L’année dernière, des journalistes ont découvert que Facebook et les cliniques anti-avortement recueillaient des informations sensibles sur les patientes potentielles. The Markup a également rapporté que Hey Jane, un fournisseur de pilules abortives en ligne, a utilisé une série de trackers en ligne qui suivent les utilisateurs sur Internet – jusqu’à ce que les journalistes prennent contact avec la pratique. Plus récemment, ProPublica a découvert que neuf pharmacies vendant des pilules abortives partageaient également des données sensibles avec Google et d’autres tiers. Tous les neuf ont été recommandés par Plan C, qui fournit des informations sur la façon d’obtenir des pilules abortives par la poste. Aucun n’a répondu à la demande de commentaire de ProPublica.

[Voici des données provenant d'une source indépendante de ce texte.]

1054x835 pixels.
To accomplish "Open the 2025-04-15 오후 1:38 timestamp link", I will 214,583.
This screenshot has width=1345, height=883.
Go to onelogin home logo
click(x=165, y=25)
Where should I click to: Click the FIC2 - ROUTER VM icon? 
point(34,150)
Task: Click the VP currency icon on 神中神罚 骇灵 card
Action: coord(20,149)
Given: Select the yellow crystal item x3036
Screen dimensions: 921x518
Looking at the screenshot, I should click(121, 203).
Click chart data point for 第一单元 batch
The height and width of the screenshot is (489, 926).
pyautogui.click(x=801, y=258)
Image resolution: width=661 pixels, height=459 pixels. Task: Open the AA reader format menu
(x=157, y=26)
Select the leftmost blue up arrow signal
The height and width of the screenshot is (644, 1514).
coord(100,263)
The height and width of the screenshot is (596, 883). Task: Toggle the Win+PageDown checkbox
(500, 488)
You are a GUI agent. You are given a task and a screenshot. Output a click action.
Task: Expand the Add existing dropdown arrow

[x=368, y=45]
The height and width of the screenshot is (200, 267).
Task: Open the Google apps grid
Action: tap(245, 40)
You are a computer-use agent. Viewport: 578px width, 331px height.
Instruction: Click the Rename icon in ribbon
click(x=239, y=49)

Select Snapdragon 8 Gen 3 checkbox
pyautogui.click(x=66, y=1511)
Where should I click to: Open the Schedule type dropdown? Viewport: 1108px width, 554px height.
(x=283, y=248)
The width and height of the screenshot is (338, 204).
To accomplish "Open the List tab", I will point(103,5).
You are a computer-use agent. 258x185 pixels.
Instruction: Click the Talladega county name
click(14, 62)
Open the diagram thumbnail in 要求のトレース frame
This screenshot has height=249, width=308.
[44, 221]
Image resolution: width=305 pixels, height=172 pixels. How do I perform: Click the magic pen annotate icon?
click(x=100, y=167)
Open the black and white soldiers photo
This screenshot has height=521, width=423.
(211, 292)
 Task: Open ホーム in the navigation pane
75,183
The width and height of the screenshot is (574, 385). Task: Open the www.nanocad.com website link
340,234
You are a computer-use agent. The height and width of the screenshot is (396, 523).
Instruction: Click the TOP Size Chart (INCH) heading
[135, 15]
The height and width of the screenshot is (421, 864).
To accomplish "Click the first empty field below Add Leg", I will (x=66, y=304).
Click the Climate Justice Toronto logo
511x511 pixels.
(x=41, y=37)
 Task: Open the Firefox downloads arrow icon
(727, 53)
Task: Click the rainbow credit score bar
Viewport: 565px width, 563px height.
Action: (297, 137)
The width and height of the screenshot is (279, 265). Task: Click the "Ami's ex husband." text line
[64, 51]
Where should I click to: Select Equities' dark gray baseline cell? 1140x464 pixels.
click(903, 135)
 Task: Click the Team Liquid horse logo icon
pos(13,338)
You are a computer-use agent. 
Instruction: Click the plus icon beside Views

Dans Abortion, Every Day, l’éditrice Jessica Valenti nous rappelle que « si vous êtes blanc, que vous avez de l’argent et la possibilité de voyager dans un État où l’avortement est légal, vous aurez beaucoup plus de facilité que ceux des communautés marginalisées ». Tout le monde mérite d’avoir accès aux soins de santé génésique. Si la dernière décennie est une indication, la protection des droits essentiels à l’avortement va exiger de nous tous, des médecins, infirmières et avocats aux législateurs, ingénieurs en logiciel et électeurs.
Sarah Mitchell-Weed a contribué à la recherche.